• _PASSAGE SHOWN_:
※
This seems like a blatant attempt to either: 1. circumvent 402(g) limits, or 2. find a way to make employees pay for ER contributions. Participants would be less likely to make deferrals if they knew the related match would come directly from their paycheck. 

 

Posted

That would be more of an employment agreement issue.  It is common for physicians in a group to be charged with all expenses related to their benefits package.  I've had the same concern that this may in fact make an otherwise employer contribution into a CODA with the inherent problems that flow from that, but I think if the employment agreement is appropriately written (BY AN ATTORNEY WHO KNOWS WHAT THEY ARE DOING), the employee/physicians "compensation" can be defined to be x minus y, where y is the costs associated with the benefits attributable to them.  When too much "choice" is given to the physician is when you run into trouble (i.e. if the physician can "decline" a profit sharing contribution - then to me it looks like a CODA, smells like a CODA, and walks like a CODA ...).

Posted

I agree with MoJo that it is a very tight line.  Employer Contributions are paid directly from the company.  So are employee salaries.  So, you're basically saying that the employer is making a decision to pay more in employer contributions and less in salary to the participant.  The key is the elimination of "choice" by the participant; which is exactly what MoJo said.  

Good Luck!

CPC, QPA, QKA, TGPC, ERPA

Posted

The plan I'm referring to has a safe harbor match. The participant can either defer part of their salary and have part of their compensation reduced by the accompanying safe harbor matching contribution, or they can choose to defer nothing. 

It seems strange to me that this would be allowed. I assume any company could start putting this in employment agreements as a way to bypass a required obligation. For example, I offer a safe harbor match to my employees. If I added this to my employee contracts, I'm certain no one would defer, based on the current participation rates. As the owner, I would be creating a plan where I can indirectly bypass the safe harbor requirements, fund a full match and 401(k) for myself, and my employees would receive nothing.
※
• _DIRECTIONS_:
Resume the forum thread about shifting employer 401(k) contributions onto employee pay, continuing after its last sentence.

• _DATASET CONTENT_:
※
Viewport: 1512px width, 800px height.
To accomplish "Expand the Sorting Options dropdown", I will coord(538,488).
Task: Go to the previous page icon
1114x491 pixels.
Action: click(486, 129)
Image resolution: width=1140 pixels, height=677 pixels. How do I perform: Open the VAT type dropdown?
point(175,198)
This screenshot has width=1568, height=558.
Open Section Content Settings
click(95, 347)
※
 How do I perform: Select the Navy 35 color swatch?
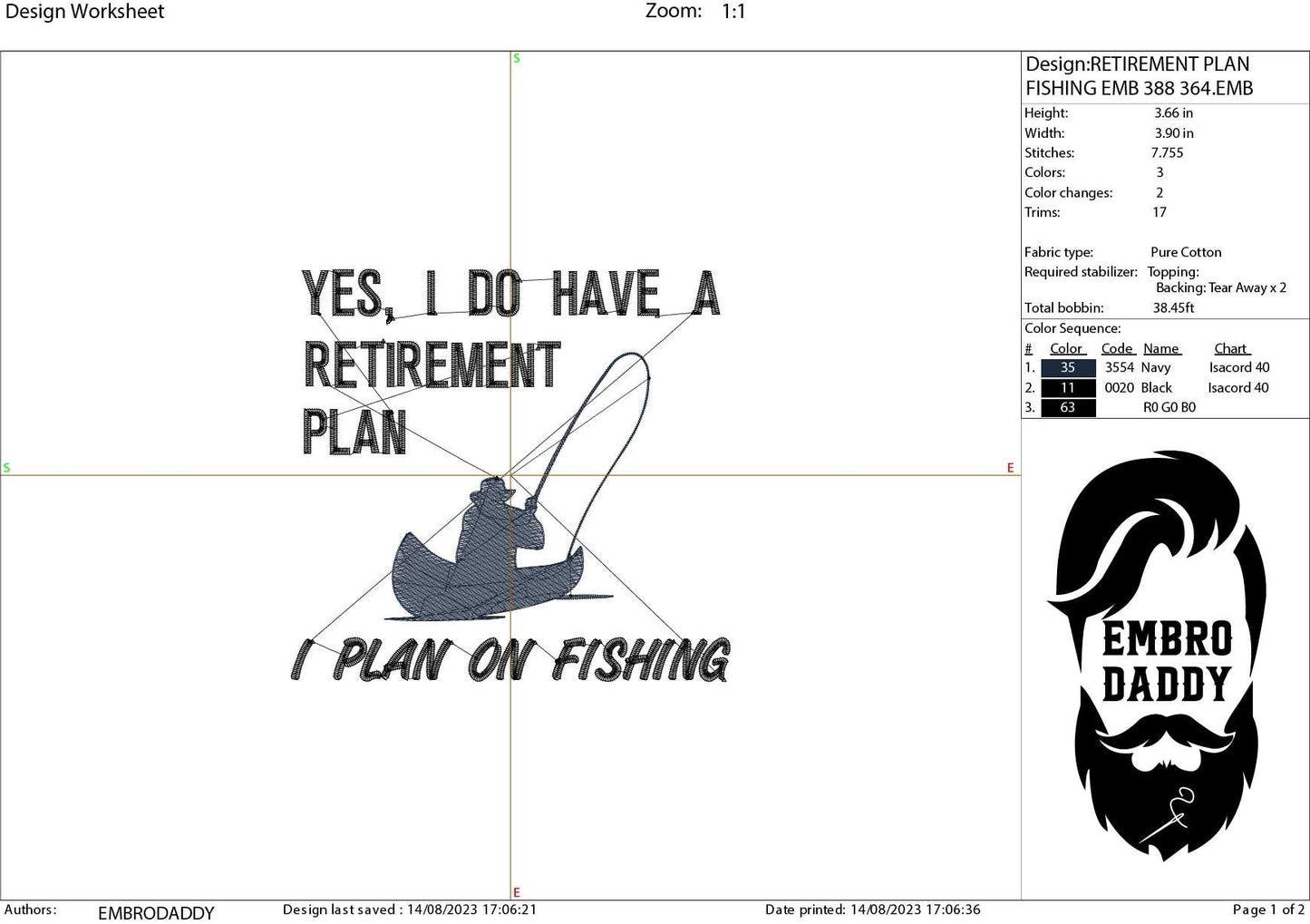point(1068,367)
※
• _THE RESULT_:
Posted

You can, as part of an employment agreement which defines the total compensation package, provide that a person's base pay is permanently reduced by X amount which will be contributed as an employer contribution on the employee's behalf. Like plans that require employees to contribute as a condition of employment - the amounts do not count as deferrals. 

However, providing annual discretion - which if you do with matching contributions that indirectly provides discretion - then I think you have a CODA instead. Unless with a match the maximum is assumed and "charged" whether he gets it or not.

Much easier to defend at the start of employment (or plan) - the total compensation package is X and it is comprised of base pay A, retirement plan contributions B and H&W benefits C plus whatever incentive pay is earned. If there's a waiting period then define up front these components before and after, because doing it only when the person becomes eligible looks more CODA again.

Of course, if someone takes a lower comp because of these "employer provided" contributions that are subject to a vesting schedule - that's another complication.

In summary: defining the total compensation package by component in employment agreement at employment commencement - good - reducing a participant's pay arbitrarily to pay for his matching contributions - bad.

Kenneth M. Prell, CEBS, ERPA

Vice President, BPAS Actuarial & Pension Services

kprell@bpas.com

Posted

The match in such a situation is clearly a disguised CODA. They're trying to get the benefit of 402(g)(8) without making the individual a K-1 partner. 402(g)(8) does not apply to W-2 employees. Nonelective is OK, if truly uniform/nonelective, because then the employee has no choice between contribution vs. taxable cash. However, would need to be disclosed up front so as to be part of employment contract, otherwise employee can complain underpaid.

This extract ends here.